§ **REQUIREMENT**
Lines that include the string "will" are the ones to copy from the entries below.

§ **STORED DATA**
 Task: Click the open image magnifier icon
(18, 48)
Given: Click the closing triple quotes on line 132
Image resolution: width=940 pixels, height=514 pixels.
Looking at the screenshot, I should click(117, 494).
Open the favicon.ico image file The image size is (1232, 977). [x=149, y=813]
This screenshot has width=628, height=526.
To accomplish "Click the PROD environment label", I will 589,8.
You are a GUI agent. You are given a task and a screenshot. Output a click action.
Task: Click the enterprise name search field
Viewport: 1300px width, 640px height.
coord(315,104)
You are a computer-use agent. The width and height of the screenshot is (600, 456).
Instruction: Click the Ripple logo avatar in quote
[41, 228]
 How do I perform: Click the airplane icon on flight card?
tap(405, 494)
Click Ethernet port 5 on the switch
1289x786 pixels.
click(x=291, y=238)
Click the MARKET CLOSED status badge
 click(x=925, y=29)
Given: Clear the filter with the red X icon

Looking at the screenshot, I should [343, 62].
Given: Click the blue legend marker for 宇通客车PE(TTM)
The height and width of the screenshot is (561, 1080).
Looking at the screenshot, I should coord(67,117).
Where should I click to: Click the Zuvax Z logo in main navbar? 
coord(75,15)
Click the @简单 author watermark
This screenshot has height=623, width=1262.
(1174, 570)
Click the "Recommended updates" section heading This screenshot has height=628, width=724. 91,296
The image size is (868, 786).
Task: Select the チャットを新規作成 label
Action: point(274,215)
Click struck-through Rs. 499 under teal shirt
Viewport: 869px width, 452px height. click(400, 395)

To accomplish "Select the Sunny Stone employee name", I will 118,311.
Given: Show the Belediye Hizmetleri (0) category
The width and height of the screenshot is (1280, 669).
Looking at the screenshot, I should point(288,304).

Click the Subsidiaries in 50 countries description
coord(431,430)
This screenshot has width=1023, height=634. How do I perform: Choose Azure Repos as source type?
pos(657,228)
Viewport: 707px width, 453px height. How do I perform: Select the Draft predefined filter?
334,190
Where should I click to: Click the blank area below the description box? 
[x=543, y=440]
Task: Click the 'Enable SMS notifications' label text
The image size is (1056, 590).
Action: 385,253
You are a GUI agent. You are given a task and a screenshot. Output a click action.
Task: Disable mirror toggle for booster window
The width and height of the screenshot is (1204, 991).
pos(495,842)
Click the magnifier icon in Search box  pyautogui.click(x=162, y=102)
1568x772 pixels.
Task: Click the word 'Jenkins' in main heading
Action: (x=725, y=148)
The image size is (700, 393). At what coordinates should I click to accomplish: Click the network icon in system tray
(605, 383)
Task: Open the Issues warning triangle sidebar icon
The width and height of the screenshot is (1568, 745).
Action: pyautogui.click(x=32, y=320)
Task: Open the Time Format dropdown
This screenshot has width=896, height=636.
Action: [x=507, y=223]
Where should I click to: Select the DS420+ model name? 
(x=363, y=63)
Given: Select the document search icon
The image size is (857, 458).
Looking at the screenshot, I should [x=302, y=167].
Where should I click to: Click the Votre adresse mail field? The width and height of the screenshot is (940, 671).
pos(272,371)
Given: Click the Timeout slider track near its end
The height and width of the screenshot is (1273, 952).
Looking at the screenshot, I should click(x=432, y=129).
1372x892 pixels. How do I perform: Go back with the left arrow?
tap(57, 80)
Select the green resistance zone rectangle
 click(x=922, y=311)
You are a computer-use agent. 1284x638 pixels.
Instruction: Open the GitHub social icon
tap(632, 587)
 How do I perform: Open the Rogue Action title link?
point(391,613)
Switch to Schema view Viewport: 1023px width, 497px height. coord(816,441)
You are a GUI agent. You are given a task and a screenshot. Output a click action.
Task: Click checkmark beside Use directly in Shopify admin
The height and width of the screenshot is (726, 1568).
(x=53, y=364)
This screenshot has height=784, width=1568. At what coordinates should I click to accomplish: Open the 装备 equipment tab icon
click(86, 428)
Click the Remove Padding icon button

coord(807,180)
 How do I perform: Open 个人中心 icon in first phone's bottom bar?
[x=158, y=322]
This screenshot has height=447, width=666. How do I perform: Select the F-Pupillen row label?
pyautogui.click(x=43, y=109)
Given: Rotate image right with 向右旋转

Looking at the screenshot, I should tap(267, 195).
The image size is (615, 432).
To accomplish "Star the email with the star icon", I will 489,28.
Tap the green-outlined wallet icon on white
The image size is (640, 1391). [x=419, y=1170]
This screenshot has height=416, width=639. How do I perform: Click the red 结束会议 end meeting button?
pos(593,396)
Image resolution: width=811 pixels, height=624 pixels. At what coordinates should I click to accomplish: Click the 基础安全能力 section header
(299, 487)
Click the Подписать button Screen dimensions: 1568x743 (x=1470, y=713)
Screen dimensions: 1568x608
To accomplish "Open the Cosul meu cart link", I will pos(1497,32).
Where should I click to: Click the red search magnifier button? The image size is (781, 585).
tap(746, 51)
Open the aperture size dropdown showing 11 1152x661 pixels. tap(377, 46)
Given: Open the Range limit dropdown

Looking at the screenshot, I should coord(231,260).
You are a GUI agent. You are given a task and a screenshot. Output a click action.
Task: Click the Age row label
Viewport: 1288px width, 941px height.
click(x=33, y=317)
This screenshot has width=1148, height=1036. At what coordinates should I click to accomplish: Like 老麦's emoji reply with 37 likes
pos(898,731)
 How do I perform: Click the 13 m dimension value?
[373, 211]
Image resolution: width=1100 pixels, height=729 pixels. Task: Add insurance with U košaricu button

§ **SOLUTION FOR THIS EXERCISE**
To accomplish "Click the PROD environment label", I will 589,8.
To accomplish "Select the Sunny Stone employee name", I will 118,311.
To accomplish "Star the email with the star icon", I will 489,28.
To accomplish "Open the Cosul meu cart link", I will pos(1497,32).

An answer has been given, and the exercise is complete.